In addition, the rhythmic, synchronized discharges could create a channel for the midbrain network to route signals to particular downstream descending (brainstem) or ascending (thalamic and forebrain) circuits, similar to the channels proposed for cortico-cortical communication (Akam and Kullmann, 2010 and Gregoriou et al., 2009). Consistent with
this hypothesis, stimulus-driven, coherent oscillations have been reported between the OT and one of its thalamic targets (Marín et al., 2007). Furthermore, synchronous microstimulation of two points in the SC space map yields quantitatively different neural computations and motor outputs than does asynchronous stimulation (Brecht et al., 2004). Thus, synchrony appears to be utilized and transmitted by local OT/SC circuits. The persistence of the oscillations could act as a short-term memory of the locations of salient stimuli, enabling crossmodal and top-down enhancement of sensory selleck chemicals responses across brief periods of time (∼100 ms). For example, a salient, spatially localized auditory stimulus that activates the gamma oscillator in the multisensory i/dOT would, via the Ipc circuit, increase the sensitivity of sOT neurons to subsequent visual stimuli from the same location in space.

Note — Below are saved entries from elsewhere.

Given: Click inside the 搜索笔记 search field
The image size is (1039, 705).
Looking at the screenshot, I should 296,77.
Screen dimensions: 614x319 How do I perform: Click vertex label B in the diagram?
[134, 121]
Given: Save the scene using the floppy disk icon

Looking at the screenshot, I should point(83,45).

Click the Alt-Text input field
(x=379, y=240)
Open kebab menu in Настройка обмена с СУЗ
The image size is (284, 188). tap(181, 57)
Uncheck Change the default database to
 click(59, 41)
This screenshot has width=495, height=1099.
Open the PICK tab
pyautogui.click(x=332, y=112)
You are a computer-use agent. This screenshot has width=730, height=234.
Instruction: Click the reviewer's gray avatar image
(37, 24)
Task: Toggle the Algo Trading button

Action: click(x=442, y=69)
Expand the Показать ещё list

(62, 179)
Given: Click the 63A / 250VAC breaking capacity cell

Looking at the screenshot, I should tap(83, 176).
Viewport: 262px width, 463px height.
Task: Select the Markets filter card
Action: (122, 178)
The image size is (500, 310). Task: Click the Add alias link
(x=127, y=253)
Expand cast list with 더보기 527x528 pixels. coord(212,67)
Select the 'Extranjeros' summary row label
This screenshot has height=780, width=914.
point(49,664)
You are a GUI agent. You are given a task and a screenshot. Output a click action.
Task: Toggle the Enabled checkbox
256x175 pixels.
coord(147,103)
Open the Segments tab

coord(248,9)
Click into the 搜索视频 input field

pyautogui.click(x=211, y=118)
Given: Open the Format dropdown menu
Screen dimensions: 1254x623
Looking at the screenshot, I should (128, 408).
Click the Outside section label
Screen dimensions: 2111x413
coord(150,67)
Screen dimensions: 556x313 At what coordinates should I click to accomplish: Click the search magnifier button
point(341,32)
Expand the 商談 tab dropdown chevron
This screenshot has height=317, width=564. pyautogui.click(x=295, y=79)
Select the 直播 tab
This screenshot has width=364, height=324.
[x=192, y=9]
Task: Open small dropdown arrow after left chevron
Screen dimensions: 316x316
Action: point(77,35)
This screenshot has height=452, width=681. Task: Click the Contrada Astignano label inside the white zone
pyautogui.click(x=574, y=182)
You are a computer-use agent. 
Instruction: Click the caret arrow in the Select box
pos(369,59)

Thus, persistence may be essential for integrating sensory information from different modalities and from different parts of the brain that reaches the OT with different delays. The induction
of gamma oscillations by sensory stimuli and the Tofacitinib concentration modulation of gamma power by attention are prominent phenomena in the mammalian forebrain (Fries, 2009). The discovery that the OT contains its own persistent gamma generator is important in the context of recent studies that implicate the
OT as a critical node in the network of brain structures that mediate gaze control and spatial attention (Knudsen, 2011 and Lovejoy TCL and Krauzlis, 2009). The spatial separation and accessibility of the various inputs, outputs, and component cell-types that make up this attention-related midbrain network provide a unique opportunity for understanding the circuit mechanisms of gamma oscillations and their influence on information processing at an unprecedented level of detail. More details on these methods, as well as additional methods and analyses, can be found in Supplemental Information. All animals were treated in accordance with institutional guidelines. Acquisition and analysis of field recordings in vivo from the barn owl optic tectum (shown in Figures 1, S1, and S5) followed procedures described in (Sridharan et al., 2011). All animals were treated in accordance with institutional guidelines. White Leghorn chicks (Gallus gallus), aged p1–p6, were anesthetized with isoflurane, decapitated, and the brains were removed and immersed in a cutting solution (4°C) containing 234 mM sucrose, 11 mM glucose, 24 mM NaHCO3, 2.5 mM KCl, 1.25 mM NaH2PO4, 10 mM MgSO4, and 0.